Foi assim que nasceu o mercado de consoles clones (aparelhos de videogame que replicavam os originais como Atari e Nintendo), que foi o princípio de tudo, segundo Rená. Mesmo após a abertura nos anos 1990, o público se acostumou a não valorizar o original —que "nem chegava aqui" ou era mais caro, segundo o ativista.

Do lado da cibersegurança, os países da América Latina ainda têm baixo investimento no setor. Um quinto das empresas da região são sabe sequer se sofreu um ataque cibernético durante o ano de 2023, por falta de sistemas de proteção contra ameaças, segundo levantamento anual da empresa de cibersegurança Eset.

A situação é ainda mais grave entre as pequenas e médias empresas, que ainda enxergam o investimento em treinamento e capacitação em cibersegurança como um custo alto, segundo o gerente-executivo da Kaspersky no Brasil, Roberto Rebouças. "Infelizmente, só dão valor ao treinamento depois de a empresa ser vítima de um ataque", afirma.

A plataforma Falcon oferecida pela CrowdStrike, responsável pela pane da última sexta-feira, é considerado "um luxo" na cibersegurança: busca enfrentar ameaças cibernéticas descobertas no dia em que foram criadas —no jargão, chamam-se esses novos riscos de "zero day". Isso é feito com inteligência artificial, vasculhando continuamente os sistemas em busca de brechas.

O serviço chega a custar dez vezes mais que um antivírus convencional, de acordo com o vice-presidente da Associação Brasileira de Internet Jesaias Arruda.

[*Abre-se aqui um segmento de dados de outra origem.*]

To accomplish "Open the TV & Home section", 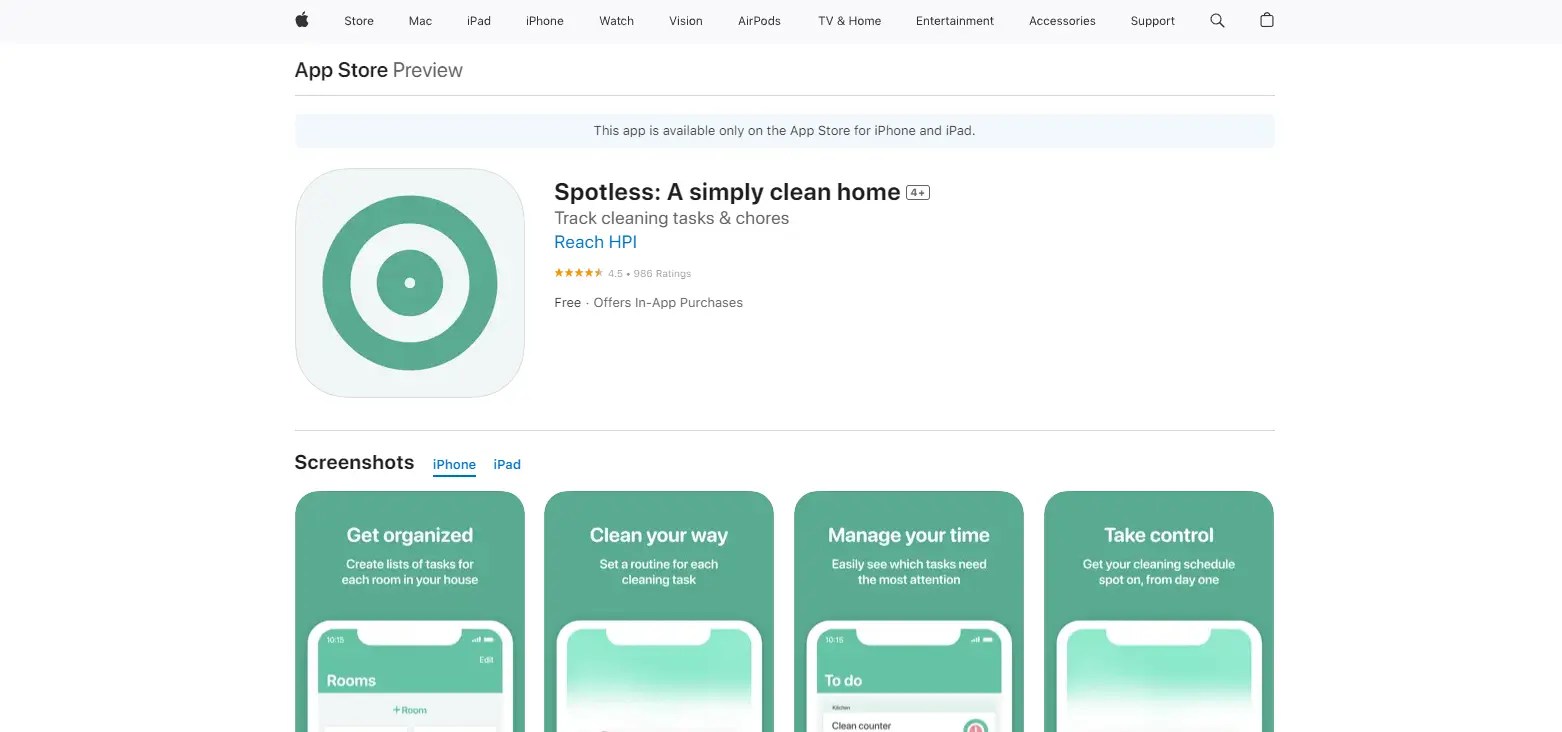I will pyautogui.click(x=848, y=20).
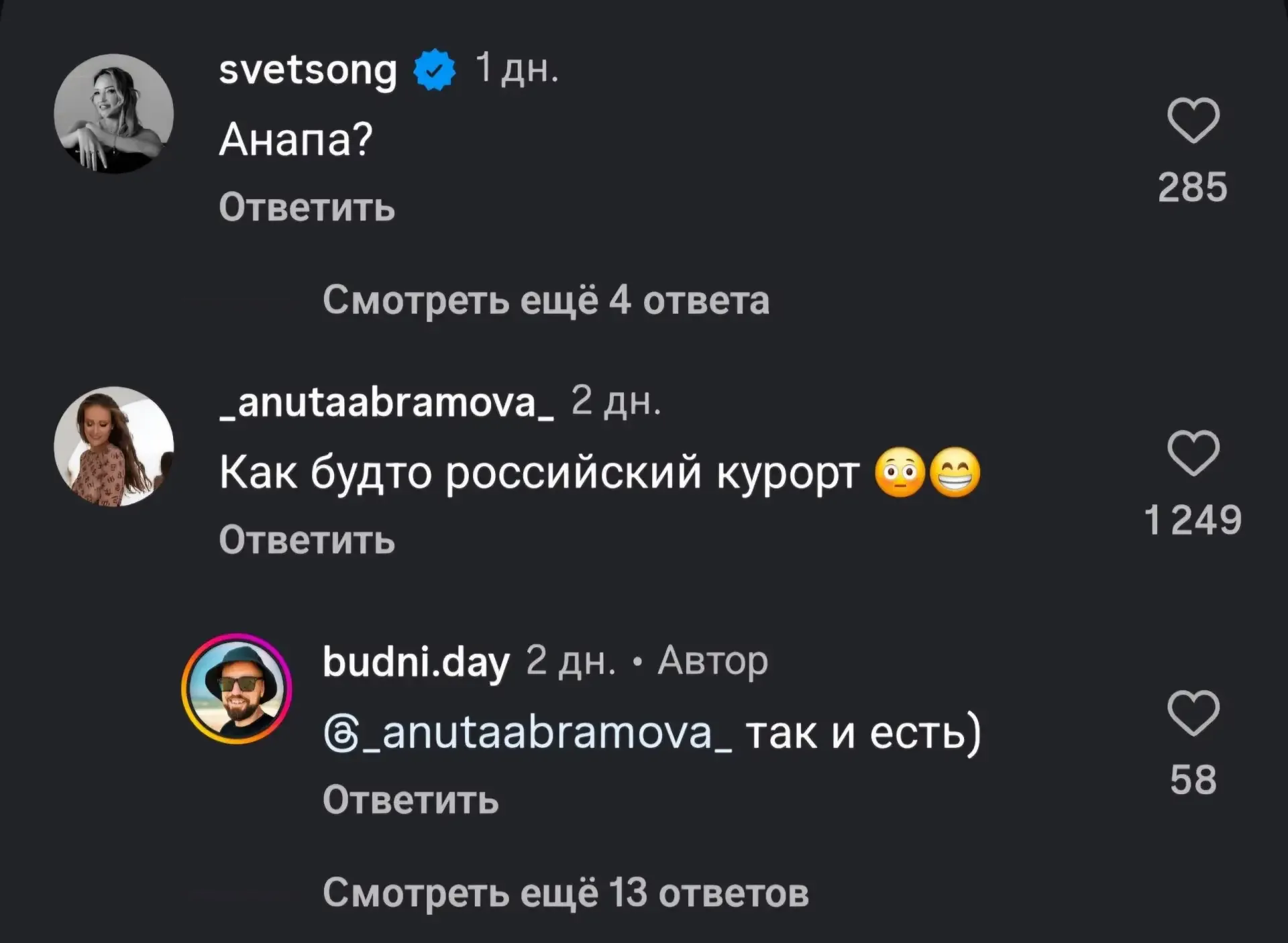Open svetsong username link
The width and height of the screenshot is (1288, 943).
tap(308, 70)
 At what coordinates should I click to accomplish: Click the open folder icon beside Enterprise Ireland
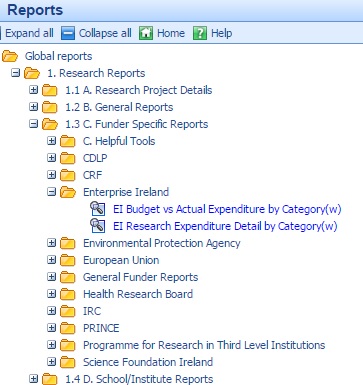[x=68, y=192]
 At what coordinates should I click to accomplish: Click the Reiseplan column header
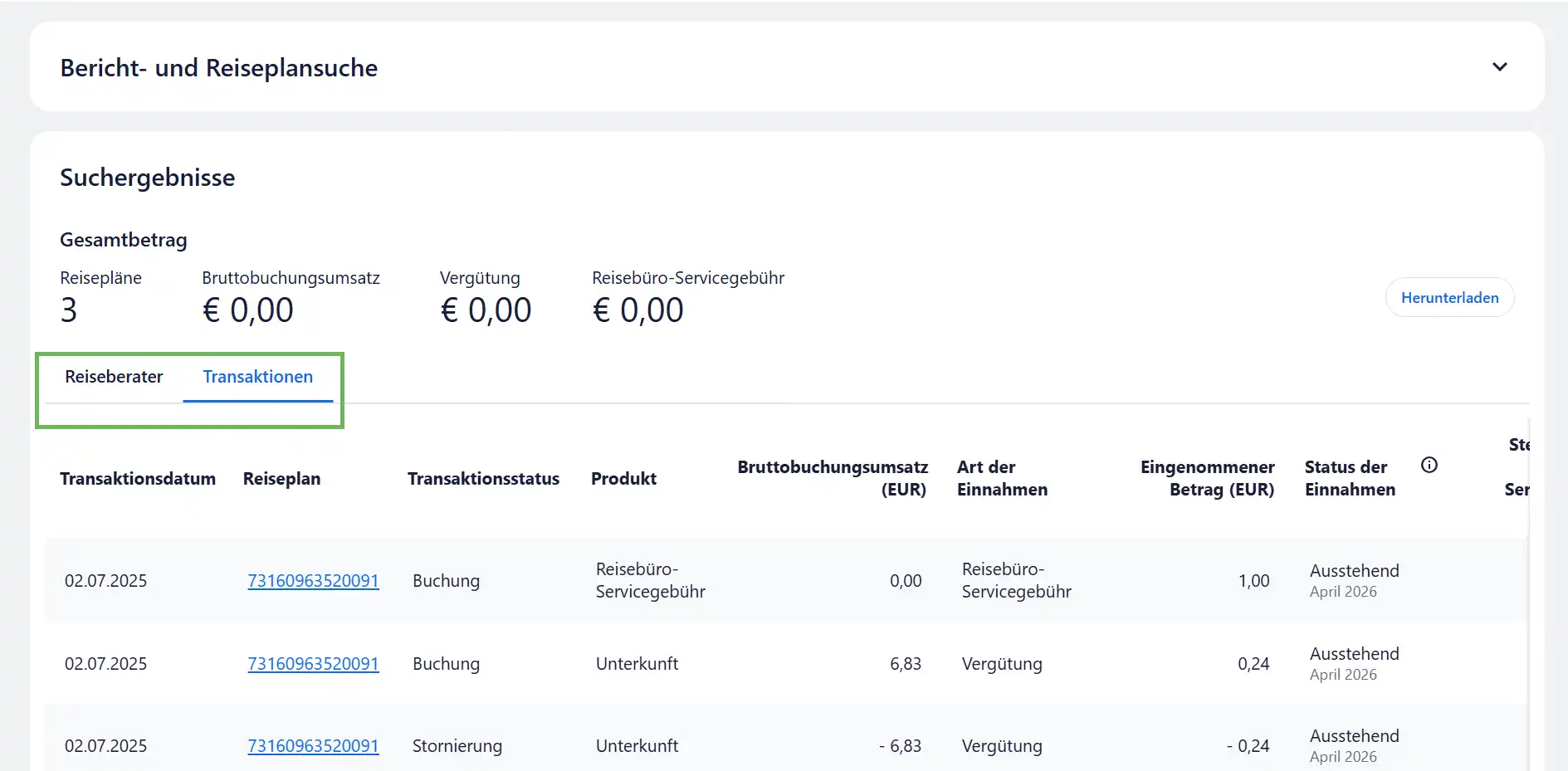[x=281, y=479]
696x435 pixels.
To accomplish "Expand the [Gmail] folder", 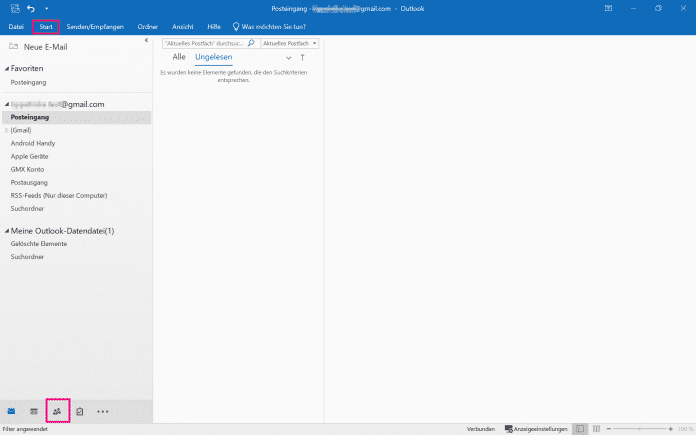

Assim, a carteira de clientes da CrowdStrike inclui bancos, sistemas de grandes hospitais, empresas de aviação e, no exterior, emissoras de televisão. Eram cerca de 29 mil companhias, segundo o balanço da empresa.

No Brasil, as vítimas mais notórias da pane foram alguns bancos como Bradesco, Pan e Next, a companhia aérea Azul, o Hospital das Clínicas de São Paulo e distribuidoras de energia. Todas são exemplos de atividades da chamada infraestrutura crítica.

Esse tipo de sistema costuma ser alvo de cibercriminosos porque uma eventual crise gera alto impacto para o consumidor. Assim, os sequestradores de dados conseguem altos resgates rapidamente —mesmo que esse pagamento seja desaconselhável, de acordo com a pesquisadora de segurança informática da Eset Martina López.